Thursday, July 31, 2008

Research for your book?

You're in the middle of writing a story and you realize your character has to shoot a pistol, but you've never shot one. You don't own a gun.

You have to describe the weapon, the weight and feel of it, the recoil, how to site with it, etc. What do you do? do research. In my case, I didn't just search the internet or look up information at the library/bookstore, I did the hands-on approach. I have a friend that owns several weapons and he showed me them and let me try a few out. We went to his house where he owns 10 acres of land, he set up a paper target, then he told me to pick a gun and try it.

After almost falling on my butt, and he got a good laugh, my friend then showed me all the proper ways to hold a pistol, load it, aim it, and then pull the trigger. Through the course of this "research" I tried various weapons he had at his disposal.

To top off the at home research we went to a gun shop. The owner was very friendly and informative. He was very willing to answer any questions about all the guns in his shop, like what situation would you use one versus another, what do average police shoot, military, etc. He also was helpful in explaining the local gun laws. To my surprise, the gun shop owner offered to let me try a gun. He took me out in the back of the shop, handed me a Walther PPK, and had me aim for his big sand pile. Wow! What a racket. Then, the owner added a silencer to the weapon and I shot it again. Not quite silent, but it wasn't deafening.

┄┄┄┄┄┄┄┄┄┄

## Set tasks
(A) In the blog post about researching guns for a book, which pistol did the gun shop owner hand the writer to try?
(B) Continue the blog post about researching guns for a book, picking up right after its last sentence.

## Extracted data
┄┄┄┄┄┄┄┄┄┄

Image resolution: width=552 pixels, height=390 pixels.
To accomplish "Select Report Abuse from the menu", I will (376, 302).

┄┄┄┄┄┄┄┄┄┄

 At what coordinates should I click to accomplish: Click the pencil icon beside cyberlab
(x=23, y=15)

┄┄┄┄┄┄┄┄┄┄

## In response
(A) A Walther PPK.

(B)
I took my research further and went to an actual firing range. A great experience. You walk in and have to show ID, select a weapon (unless you have your own), buy the bullets, and the number of targets you want to shoot at. You take all that and hearing protection into another room where you do the actual target shooting. This would be the firing range. It kinda reminds me of a driving ranges where each person has their own slot of space.

Anyway, I did took the lessons learned from my friend and the gun shop owner and applied them as I shot 50 rounds into several paper targets.

Although the internet makes doing research easy, the best research is going that extra step and checking things out for yourself. And when you write your various scenes, like I did in IT HAPPENS IN THREES, the reader will feel like they're right there because they're experiencing what you did through your words.

What research have you had to do?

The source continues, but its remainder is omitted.